Si Babel es desconocida, además de inhallable, cualquier caminante puede intentar buscar una posada o un hotel barato en Barataria, la única isla rodeada por tierra y no por agua que ha existido jamás (por lo menos en algún lugar) Miguel de Cervantes Saavedra, acaso engañando a propios y extraños, afirma que está situada en medio de Aragón. Pero no lo sabemos. Lo único concreto y aparentemente real es que durante una semana el buenísimo de Sancho Panza se encargó de gobernarla con envidiable rectitud ayudado por los consejos de Don Quijote.

El viajero imaginario también puede apuntar las naves hacia Inglaterra y tratar de encontrar a Sir.
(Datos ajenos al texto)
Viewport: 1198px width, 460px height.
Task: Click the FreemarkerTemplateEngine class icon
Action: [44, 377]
Arthur Conan Doyle (después de todo tan difícil no puede ser ya que Doyle era espiritista) para que, gentilmente, oficie de guía hacia la región de Dartmoor. Allí, a sólo 22 kilómetros de la cárcel de Princeton, en algún lugar de la inexistencia real y concreta, se levanta, misteriosa, la Mansión de los Baskerville. Con nulo esfuerzo hasta es probable sentir los pasos de Sherlock Holmes y el Dr. Watson: ellos, al igual que el turista accidental contemporáneo, se alojaron en la misma vieja casona entre el 25 de septiembre y el 20 de octubre de 1888. La leyenda del perro monstruoso que aterrorizaba a los vecinos y visitantes de los pantanos que rodeaban Baskerville, todavía se cuenta. Sherlock resolvió el acertijo, como no podía ser de otra manera.
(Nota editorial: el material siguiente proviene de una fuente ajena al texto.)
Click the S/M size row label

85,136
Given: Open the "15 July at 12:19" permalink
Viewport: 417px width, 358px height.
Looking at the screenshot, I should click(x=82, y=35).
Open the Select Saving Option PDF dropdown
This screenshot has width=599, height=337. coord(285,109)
Los mundos imposibles manejan los destinos casi a voluntad. En Nueva Inglaterra, al noreste de los Estados Unidos, Edgard Lee Masters también inventó un sitio que jamás existió pero al cual es imposible olvidar: Spoon River. Hasta quienes perciben la imposibilidad de un paseo fugaz e insólito por confines solamente escritos, sienten que alguna vez han estado allí. Spoon River es particular por su cementerio. Sus lápidas, más que los hombres y mujeres del lugar, son las encargadas de relatar las historias de los muertos: los forasteros, casi sin querer, se enterarán de la biografía de Henry Chase, el borracho, o de los detalles de la vida de Mr. Blood, el responsable de cerrar todos los cafés y bares de la comarca. El propio Edgard Lee Masters, quizá suponiendo el paso veloz de algún viajero apurado, advierte que uno de los epitafios más notables es el de Hortense Robbins. El concepto de una biografía inquieta aparece bosquejado sobre la piedra. Las palabras sugieren las diferencias entre el ser y el no ser:

Mi nombre aparecía a diario en la prensa,
Si había yo cenado con éste o con aquel
O viajado a alguna parte.
O alquilado una casa en París.
O invitado a algún noble.
O estado en Baden Baden, para hacerme una cura
Ahora me encuentro aquí.
Honrando a Spoon River, junto a los antepasados de los que una vez nací.
A nadie le importa ya a dónde iba a cenar,
Ni en donde vivía, ni a quien recibía,
Ni cuantas veces estuve en Baden Baden.

A veces es conveniente no abandonar los distritos de la fantástica América del Sur. Por estas tierras, hay cientos de viajes imaginarios posibles, pero tal vez la más “real” de todas las ideas sea la de visitar Macondo. Un tal Gabriel García Márquez todavía anda por allí. Este pueblo colombiano fundado por José Arcadio Buendía, tiene una arquitectura difícil de empardar y miles de historias para escuchar: desde todas las casas es posible llegar al río, ya que Buendía trazó las calles de tal manera que ninguna reciba más sol que las otras, sobre todo al mediodía, cuando el calor es insoportable. Hacia el este, la sierra protege a Macondo. Hacia el sur, los pantanos. Por el oeste hay una especie de lago con ballenas con cabeza y torso de mujer, detalles que habitualmente confunden a los navegantes por la belleza de sus pechos (un homenaje a la leyenda de Ulises, probablemente) Al norte, finalmente, está el mar.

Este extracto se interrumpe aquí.